果実はどれもプロテアーゼを持っていますが、その量は様々です。特に多いのはリストにあげた種類が知られています。イチゴ他の果実がキウイフルーツのようにゼラチンを溶かすほど多量にプロテアーゼを含んでいるという報告は見当たりませんでした。なお、プロテアーゼは植物種によってどれも同じではなく(働きは同じですが)、キウイフルーツはアクティニディン(Actiniidin)、パパイヤは(Papain)、パイナップルはブロメライン(Bromelain)、ショウガはジンギパイン(zingipain)とそれぞれ違う酵素です。
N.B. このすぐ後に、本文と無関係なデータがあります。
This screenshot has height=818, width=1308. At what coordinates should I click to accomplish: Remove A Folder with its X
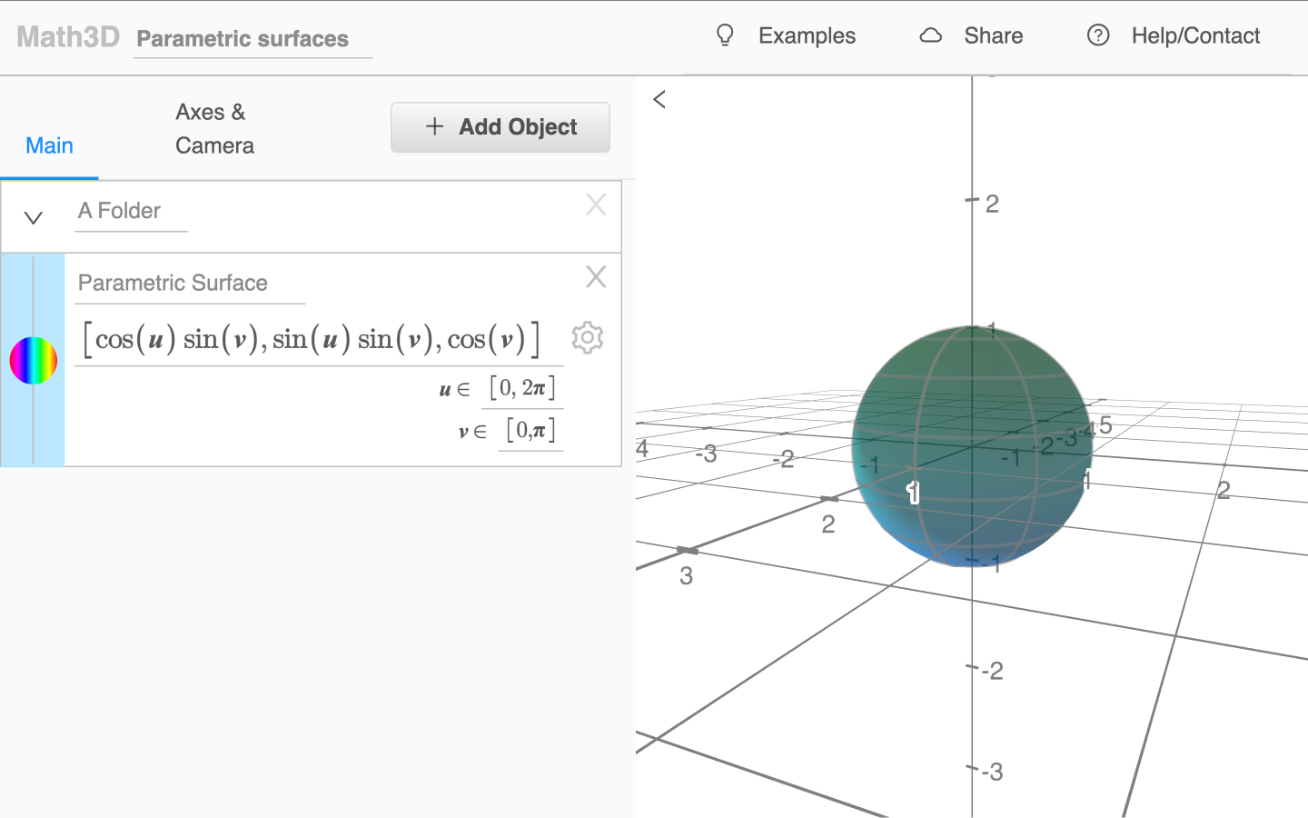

ちなみに、キウイフルーツ(kiwifruit、キウィは鳥の名前)として現在流通している果実には2種類があり、アクティニディンガ単離同定されたのは早くからあるActinidia deliciosa cv. Haywardで、最近マーケットの主流となりつつあるActinidia chinensisi cv. Hort 16A (主品種)でシナサルナシ、オニマタタビ、ゴールドキウィなどの呼び名があるものにはアクティニディンは検出されなかったという報告がありました。こちらのキウィフルーツは俵型で名前のように果肉は黄色が多いです。食されたことはあると思いますが、こちらも一度試してごらんになってはどうでしょうか。どうぞフルーツゼリー作りをお嬢様とごいっしょにお楽しみください。